Niède Guidon adere à segunda hipótese, além sustentar a hipótese de que os primeiros povoadores vieram pelo Atlântico, provenientes da África, o que explicaria vestígios datados de até 58 000 anos.

“Quando cheguei aqui e andava por aí, ainda havia índios que viviam escondidos onde hoje é a área do parque, nos anos 1970. Muitos índios tinham sido assassinados pelos brancos na região. Eu vi esses índios e observei que as características deles eram africanas. Não tinham nada de asiático. O homem daqui veio da África. Na Bahia, hoje, também já tem sítios com vestígios de características africanas. Também na América do Sul foram descobertos sítios, e está comprovado que os primeiros homens que chegaram aqui vieram da África. No México, faz uns dois anos, descobriram um esqueleto de uma jovem de 17 anos; fizeram exame de DNA e descobriram que ela tem DNA africano e asiático.
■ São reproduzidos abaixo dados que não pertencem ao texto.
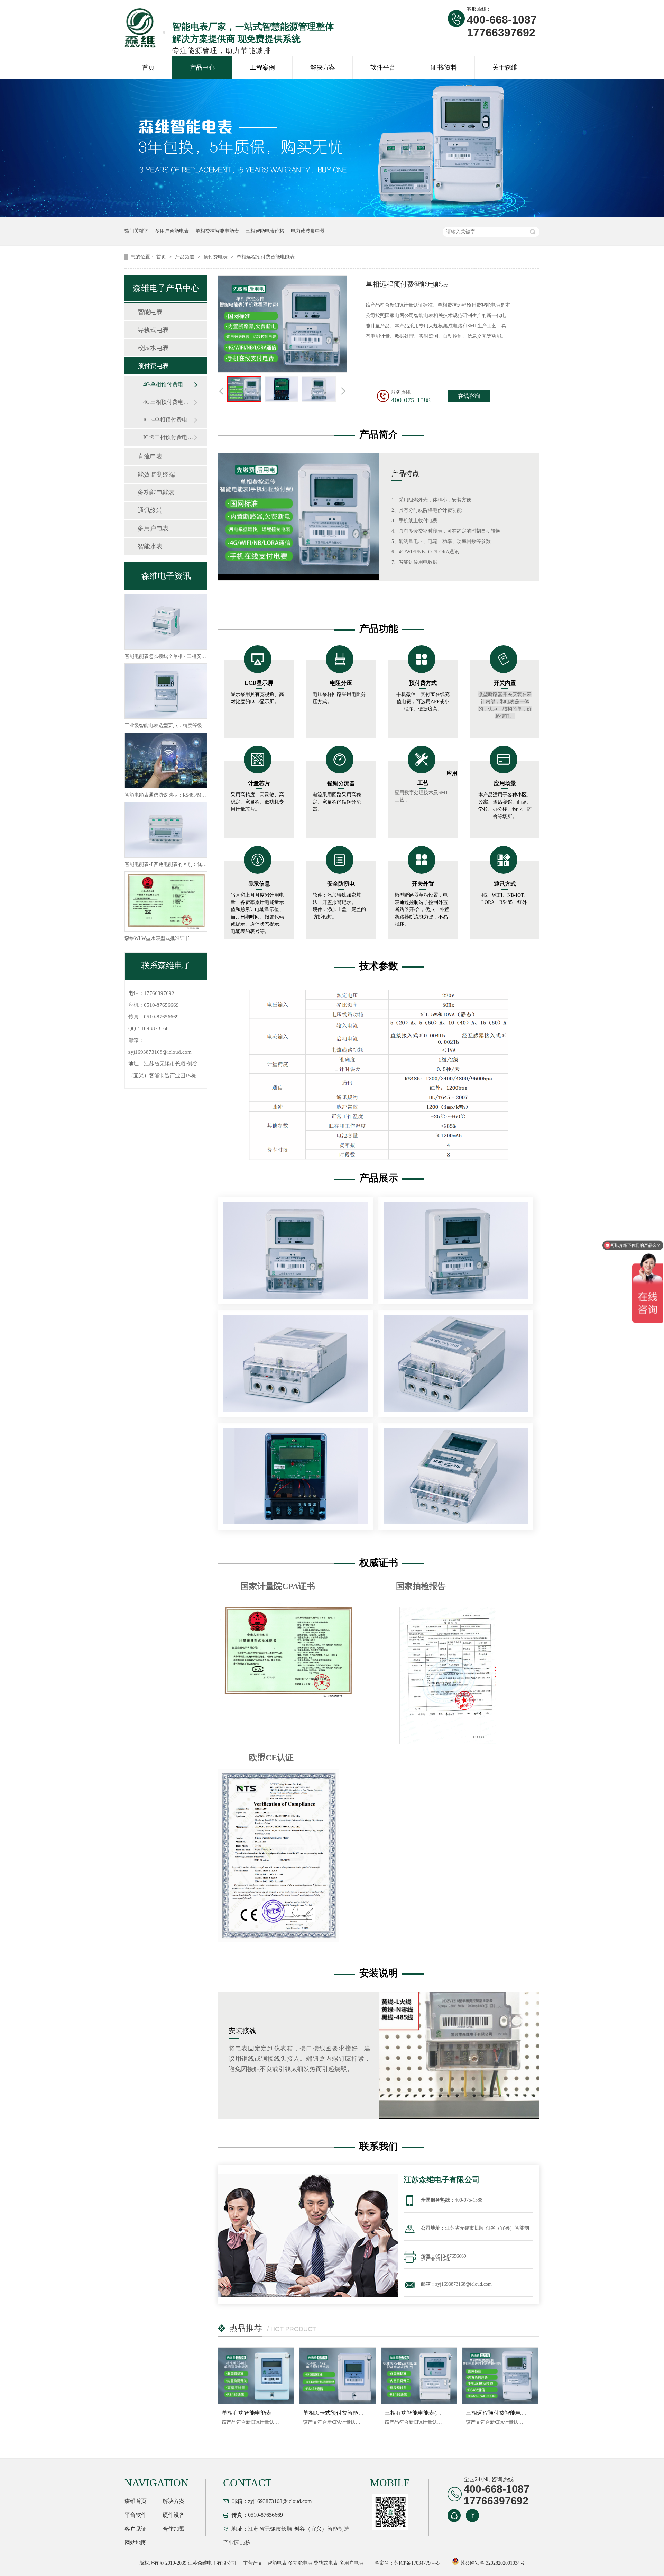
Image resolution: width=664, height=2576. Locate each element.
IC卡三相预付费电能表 (168, 437)
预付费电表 (216, 257)
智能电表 (150, 311)
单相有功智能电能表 (246, 2413)
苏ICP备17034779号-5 (417, 2563)
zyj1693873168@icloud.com (160, 1052)
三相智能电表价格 (265, 231)
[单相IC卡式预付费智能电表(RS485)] (337, 2376)
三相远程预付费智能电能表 (499, 2413)
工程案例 (262, 67)
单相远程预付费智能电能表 (266, 257)
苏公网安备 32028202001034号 (492, 2563)
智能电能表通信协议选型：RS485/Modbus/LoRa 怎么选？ (185, 795)
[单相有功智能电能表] (256, 2376)
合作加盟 (174, 2529)
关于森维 (504, 67)
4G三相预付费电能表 (168, 402)
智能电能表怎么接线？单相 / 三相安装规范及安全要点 (182, 656)
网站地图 (135, 2543)
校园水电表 (153, 347)
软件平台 (382, 67)
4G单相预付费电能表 (168, 384)
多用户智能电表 (172, 231)
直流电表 (150, 456)
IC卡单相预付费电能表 (168, 420)
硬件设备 (174, 2515)
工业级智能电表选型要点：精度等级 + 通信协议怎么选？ (185, 725)
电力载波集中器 (308, 231)
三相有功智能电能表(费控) (417, 2413)
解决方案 (322, 67)
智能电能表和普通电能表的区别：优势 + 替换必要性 (180, 864)
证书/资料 (444, 67)
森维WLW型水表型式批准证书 (157, 938)
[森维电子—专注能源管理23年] (332, 215)
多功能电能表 (156, 492)
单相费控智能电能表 (217, 231)
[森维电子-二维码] (389, 2512)
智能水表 (150, 546)
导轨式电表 (153, 329)
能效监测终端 (156, 474)
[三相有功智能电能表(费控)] (419, 2376)
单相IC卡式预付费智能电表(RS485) (345, 2413)
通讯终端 (150, 510)
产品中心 (202, 67)
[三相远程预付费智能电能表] (500, 2376)
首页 (148, 67)
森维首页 (135, 2501)
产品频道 (185, 257)
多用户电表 (153, 528)
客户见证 (135, 2529)
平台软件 (135, 2515)
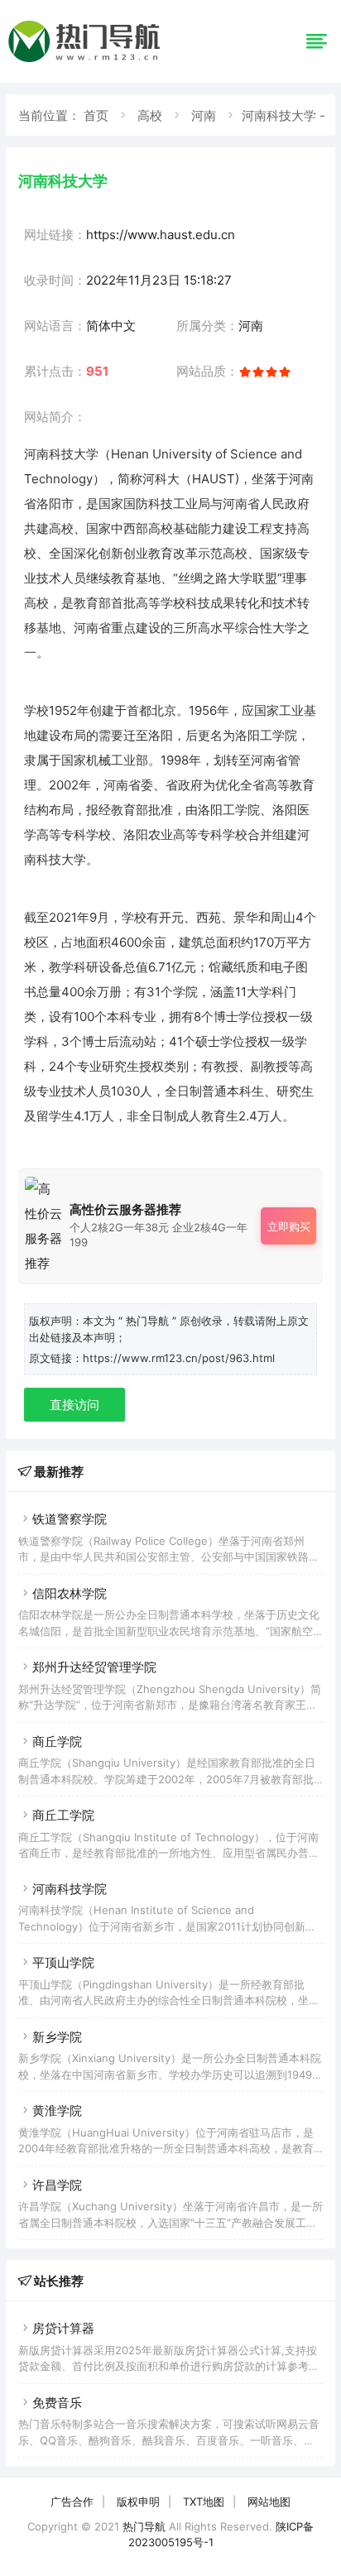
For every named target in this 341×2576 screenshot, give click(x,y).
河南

Os africanos chegaram aqui, pelo Nordeste, e os asiáticos, por Bering”

Em 2006, divulgaram-se os resultados das pesquisas de Eric Boeda, da Universidade de Paris, e Emílio Fogaça, da Universidade Católica de Goiás, segundo os quais os objetos achados por Niède, em 1978, no Boqueirão da Pedra Furada, foram realmente feitas por seres humanos e são datados de 33 000 a 58 000 anos, contrariando hipóteses anteriores.

Niède Guidon morreu este  4 de junho de 2025 de causas não divulgadas.

Após a divulgação da morte, o governo do Piauí alegou que o legado de Guidon para a ciência e arqueologia é "inestimável" e decretou luto oficial de três dias.

O Ministério da Ciência, Tecnologia e Inovação(MCTI) emitiu uma nota onde declara “com coragem, rigor científico e compromisso com a educação, Niède construiu um legado que transcende a ciência”.